[Extracted records]
● ● ● ● ● ● ●

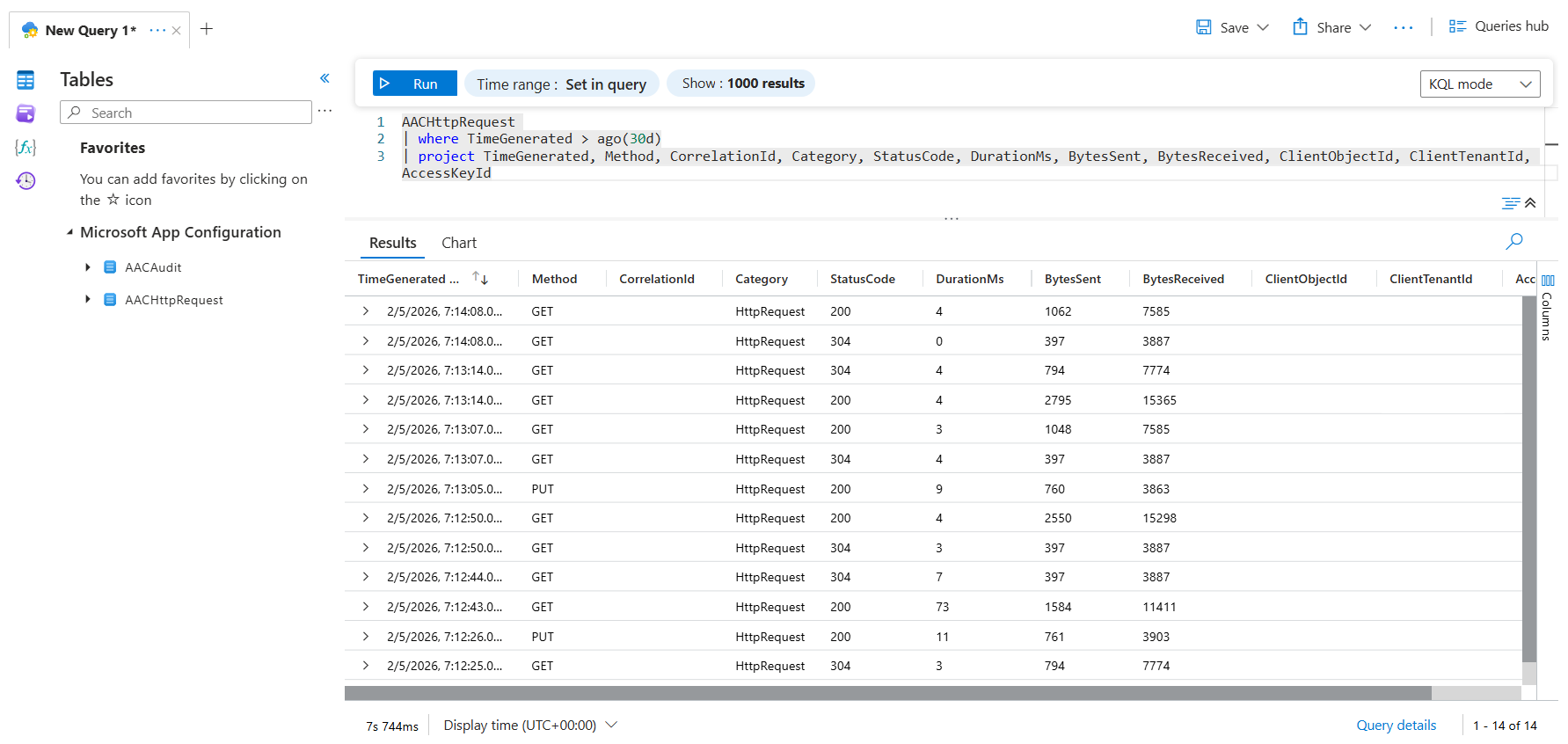Open the Functions fx sidebar icon
This screenshot has height=744, width=1568.
pyautogui.click(x=26, y=147)
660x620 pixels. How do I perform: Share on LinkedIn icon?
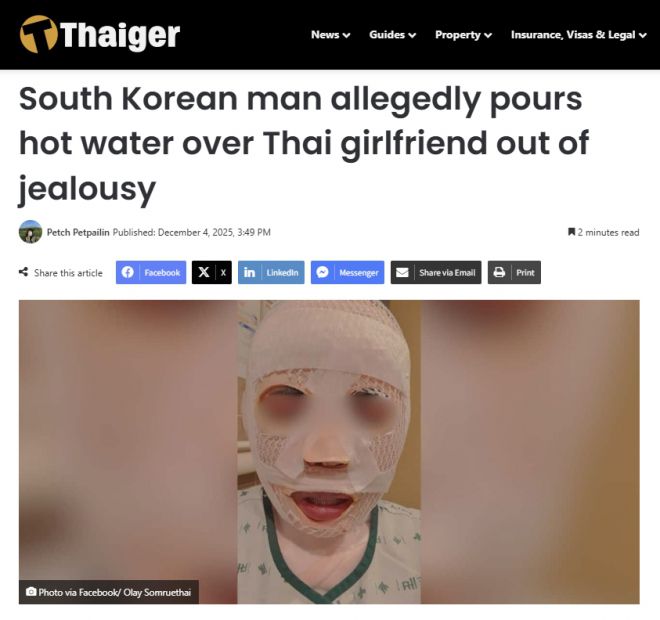pos(249,272)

● ● ● ● ● ● ●

**What you have to do**. Nothing but the lines from the one containing "660x620 pixels. How" through the last line of the records above should appear, each repeated exactly, with no pictures.

**Answer to this task**.
660x620 pixels. How do I perform: Share on LinkedIn icon?
pos(249,272)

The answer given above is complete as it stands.